▶ [Problem to solve]
Reproduce the records below exactly, but only between the lines holding "Elektrobetriebstechniker:in im Schichtbetrieb" and "Enns (557, 915)", inclusive.
BEGIN Exercise inputs
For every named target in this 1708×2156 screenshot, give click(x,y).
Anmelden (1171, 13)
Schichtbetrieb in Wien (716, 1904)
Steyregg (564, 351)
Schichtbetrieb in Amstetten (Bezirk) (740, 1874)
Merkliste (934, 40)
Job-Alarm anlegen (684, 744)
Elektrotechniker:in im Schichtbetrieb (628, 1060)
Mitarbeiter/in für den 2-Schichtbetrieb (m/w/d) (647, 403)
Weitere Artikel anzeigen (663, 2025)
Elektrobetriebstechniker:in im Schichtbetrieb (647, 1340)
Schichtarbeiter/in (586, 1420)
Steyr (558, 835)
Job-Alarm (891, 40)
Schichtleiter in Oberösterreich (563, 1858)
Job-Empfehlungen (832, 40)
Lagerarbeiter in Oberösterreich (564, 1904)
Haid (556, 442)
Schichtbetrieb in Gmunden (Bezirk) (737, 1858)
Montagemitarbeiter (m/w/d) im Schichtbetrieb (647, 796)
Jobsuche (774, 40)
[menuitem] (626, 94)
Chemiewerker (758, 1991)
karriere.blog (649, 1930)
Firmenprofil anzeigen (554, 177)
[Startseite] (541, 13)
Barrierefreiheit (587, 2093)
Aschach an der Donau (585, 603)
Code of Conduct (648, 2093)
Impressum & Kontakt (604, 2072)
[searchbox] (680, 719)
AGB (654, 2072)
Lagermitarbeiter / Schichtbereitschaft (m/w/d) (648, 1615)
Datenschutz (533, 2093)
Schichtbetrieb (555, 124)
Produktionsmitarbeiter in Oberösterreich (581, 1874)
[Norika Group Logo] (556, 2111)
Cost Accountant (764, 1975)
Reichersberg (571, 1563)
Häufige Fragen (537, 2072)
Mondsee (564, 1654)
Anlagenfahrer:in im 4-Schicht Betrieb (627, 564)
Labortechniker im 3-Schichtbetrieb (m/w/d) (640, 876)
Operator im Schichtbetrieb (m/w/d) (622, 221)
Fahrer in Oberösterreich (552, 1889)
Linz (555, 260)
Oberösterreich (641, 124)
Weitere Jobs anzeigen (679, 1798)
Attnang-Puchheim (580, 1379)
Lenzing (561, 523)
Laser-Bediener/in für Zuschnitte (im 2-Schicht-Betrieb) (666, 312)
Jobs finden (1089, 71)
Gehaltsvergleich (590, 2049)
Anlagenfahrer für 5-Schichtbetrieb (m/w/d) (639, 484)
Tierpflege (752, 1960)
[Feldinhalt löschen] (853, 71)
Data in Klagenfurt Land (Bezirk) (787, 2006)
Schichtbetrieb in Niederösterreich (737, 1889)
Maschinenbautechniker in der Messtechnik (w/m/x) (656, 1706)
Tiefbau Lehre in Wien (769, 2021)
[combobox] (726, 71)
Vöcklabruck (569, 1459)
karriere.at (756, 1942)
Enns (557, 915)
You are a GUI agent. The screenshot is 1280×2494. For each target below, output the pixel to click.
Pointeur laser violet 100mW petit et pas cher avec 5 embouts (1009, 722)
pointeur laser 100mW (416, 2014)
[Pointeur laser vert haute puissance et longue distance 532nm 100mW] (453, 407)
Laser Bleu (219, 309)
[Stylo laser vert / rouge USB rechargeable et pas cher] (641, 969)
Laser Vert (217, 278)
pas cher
END Exercise inputs
▶ [Answer]
Elektrobetriebstechniker:in im Schichtbetrieb (647, 1340)
Schichtarbeiter/in (586, 1420)
Steyr (558, 835)
Job-Alarm (891, 40)
Schichtleiter in Oberösterreich (563, 1858)
Job-Empfehlungen (832, 40)
Lagerarbeiter in Oberösterreich (564, 1904)
Haid (556, 442)
Schichtbetrieb in Gmunden (Bezirk) (737, 1858)
Montagemitarbeiter (m/w/d) im Schichtbetrieb (647, 796)
Jobsuche (774, 40)
[menuitem] (626, 94)
Chemiewerker (758, 1991)
karriere.blog (649, 1930)
Firmenprofil anzeigen (554, 177)
[Startseite] (541, 13)
Barrierefreiheit (587, 2093)
Aschach an der Donau (585, 603)
Code of Conduct (648, 2093)
Impressum & Kontakt (604, 2072)
[searchbox] (680, 719)
AGB (654, 2072)
Lagermitarbeiter / Schichtbereitschaft (m/w/d) (648, 1615)
Datenschutz (533, 2093)
Schichtbetrieb (555, 124)
Produktionsmitarbeiter in Oberösterreich (581, 1874)
[Norika Group Logo] (556, 2111)
Cost Accountant (764, 1975)
Reichersberg (571, 1563)
Häufige Fragen (537, 2072)
Mondsee (564, 1654)
Anlagenfahrer:in im 4-Schicht Betrieb (627, 564)
Labortechniker im 3-Schichtbetrieb (m/w/d) (640, 876)
Operator im Schichtbetrieb (m/w/d) (622, 221)
Fahrer in Oberösterreich (552, 1889)
Linz (555, 260)
Oberösterreich (641, 124)
Weitere Jobs anzeigen (679, 1798)
Attnang-Puchheim (580, 1379)
Lenzing (561, 523)
Laser-Bediener/in für Zuschnitte (im 2-Schicht-Betrieb) (666, 312)
Jobs finden (1089, 71)
Gehaltsvergleich (590, 2049)
Anlagenfahrer für 5-Schichtbetrieb (m/w/d) (639, 484)
Tierpflege (752, 1960)
[Feldinhalt löschen] (853, 71)
Data in Klagenfurt Land (Bezirk) (787, 2006)
Schichtbetrieb in Niederösterreich (737, 1889)
Maschinenbautechniker in der Messtechnik (w/m/x) (656, 1706)
Tiefbau Lehre in Wien (769, 2021)
[combobox] (726, 71)
Vöcklabruck (569, 1459)
karriere.at (756, 1942)
Enns (557, 915)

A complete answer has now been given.